How to use Arrow flight to read data from distributed Dremio cluster

We are trying to create a Python client to execute a SQL query and read the result from Dremio cluster. We were able to fetch the desired result successfully from a single endpoint.

We referred the Python client program from this Git repo:

However we need some insight on how to read the data from multiple Endpoints i.e. Non-Distributed Client + Distributed Server scenario.

Could you please share some details on the same.


I am not able to follow your question, even though Dremio is distributed, you always hit the coordinator

As in this client example which you shared, line 117 [ ],

reader = client.do_get(flight_info.endpoints[0].ticket)

we are reading the test result from one endpoint.

I was referring the scenario : Message Flow: Non-Distributed Client + Distributed Server [ ]

If the data is available at multiple endpoints, do we need to iterate through all the “flight_info.endpoints” and get the tickets and and fetch the result using each ticket? And if so, then how do we do that, any reference for that scenario would be helpful.

Could you please provide an update on this.

@anupam When you referred to “multiple endpoints”, did you mean the Dremio cluster has multiple coordinators? Could you briefly describe what your Dremio cluster setup is like? Thank you.

Our Dremio cluster has only a single coordinator.

In my current use case, the Python client is reading the query result from a single endpoint which is returned by the FlightInfo object. This is working fine.

However I want to explore the scenario described in this section --> Message Flow: Non-Distributed Client + Distributed Server [ ].
As per the description, the FlightInfo object returns multiple Endpoint locations and their respective tickets.

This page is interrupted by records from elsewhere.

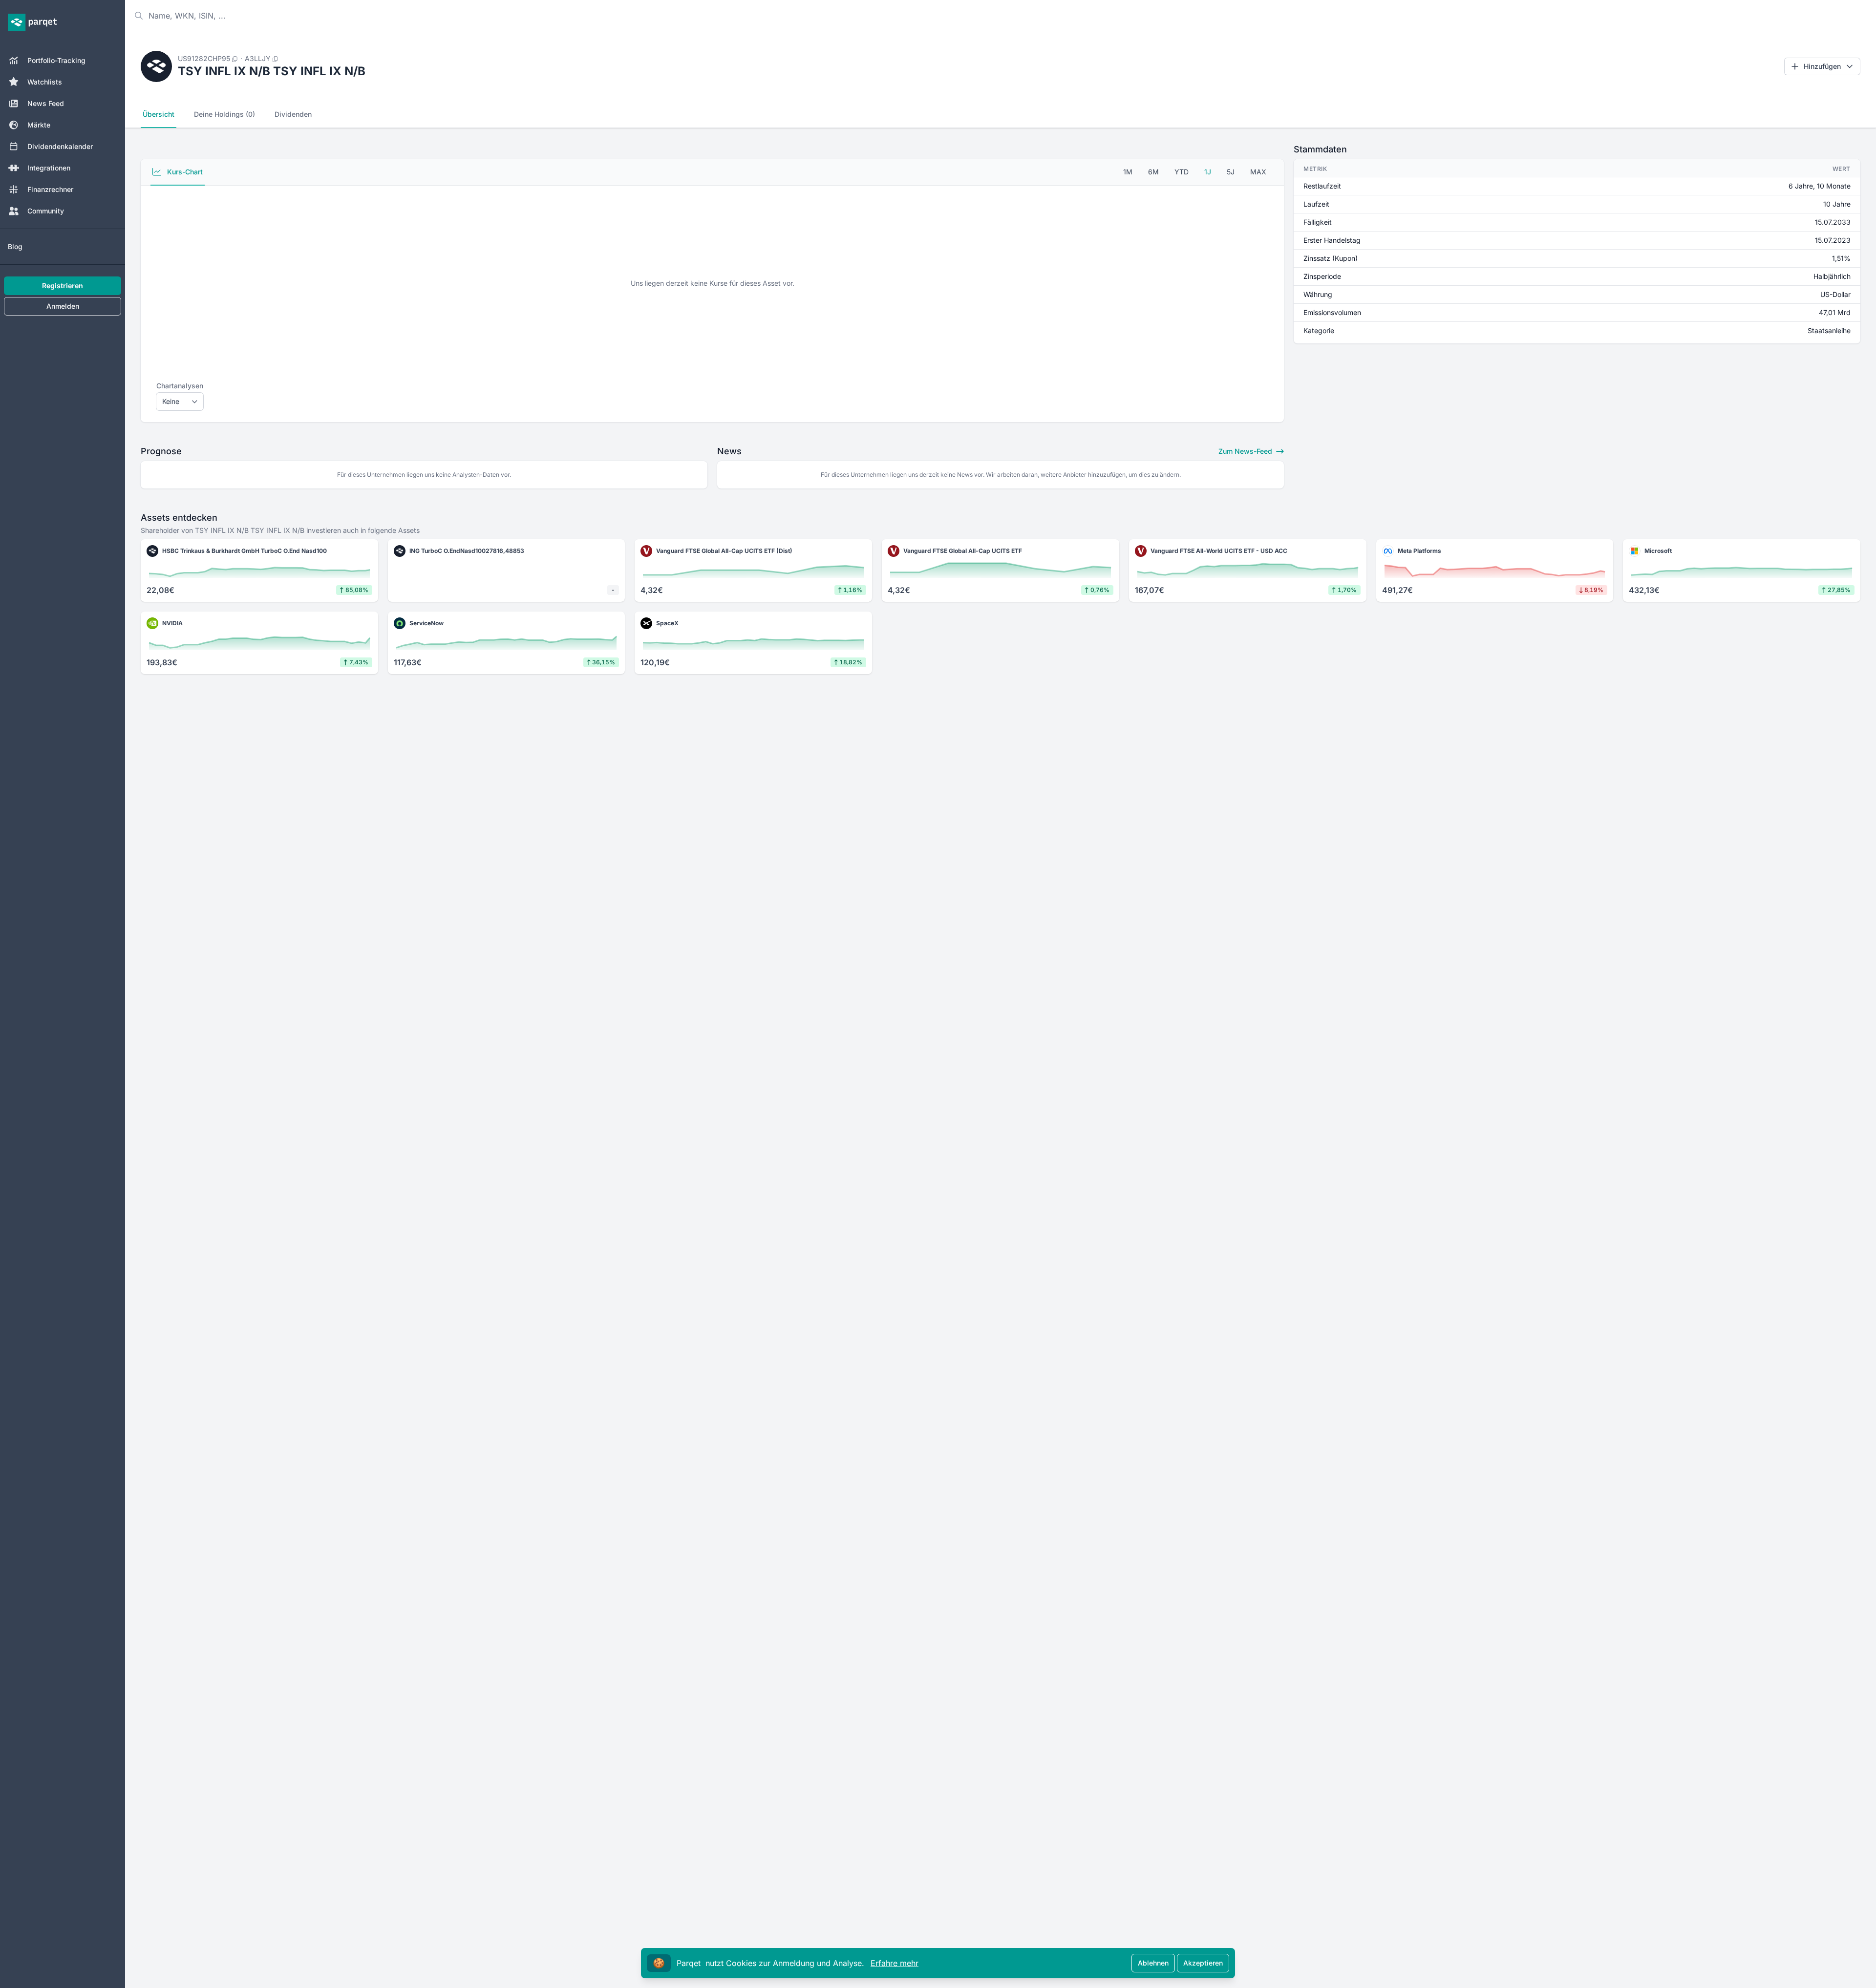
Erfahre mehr (894, 1963)
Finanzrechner (50, 189)
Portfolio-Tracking (56, 60)
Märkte (38, 125)
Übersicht (158, 114)
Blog (15, 246)
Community (45, 211)
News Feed (45, 103)
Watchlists (44, 82)
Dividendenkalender (60, 146)
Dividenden (293, 114)
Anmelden (62, 306)
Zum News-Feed (1246, 451)
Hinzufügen (1822, 66)
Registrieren (62, 285)
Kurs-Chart (184, 172)
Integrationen (48, 168)
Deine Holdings (224, 114)
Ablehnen (1153, 1963)
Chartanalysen (179, 385)
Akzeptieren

So in context of this scenario,

  • does the client connect to multiple endpoint locations using the respective ticket?
  • should the client take care of reading the streams in parallel from each location?
  • Or should the client only talk to coordinator and read the stream from one endpoint?

In the scenario where there are multiple coordinators, you do not need to iterate through all the endpoints. If the query is executed on a coordinator different from the one that generated the query plan, the query plan will be generated again before the query is executed. This incurs double query planning work but does not prevent the query from being executed.

To prevent incurring double query planning work, we recommend session affinity to be set to true when Dremio is deployed with Kubernetes with multiple coordinators. Such that all the TCP connections from a particular client IP will be routed to a specific Dremio coordinator. This is to prevent the query plan to be generated twice. You can refer to the recommendation written in dremio-cloud-tools Github repository: Hope this helps.

Thanks for your response.
So the client will always connect to a single coordinator and will read the result from that coordinator end point.
Does that mean

  • The client will always read the streams sequentially from the coordinator end point OR
  • The flight can be internally composed of parallel streams OR
  • The client can read the streams in parallel; if so then how

We have not implemented stream parallelization in Dremio’s Flight Server Endpoint yet, we plan to add this feature in the future though.

It seems there is some confusion here.
What I understood from your comment is that, we can’t read the streams in parallel from one single end point, this part is clear.

But I was asking for reading the result streams in parallel from different executor locations by the Python client application as depicted in the attached screenshot. Please confirm if this scenario is supported today and if so, I would like to get some additional reference or a sample client program.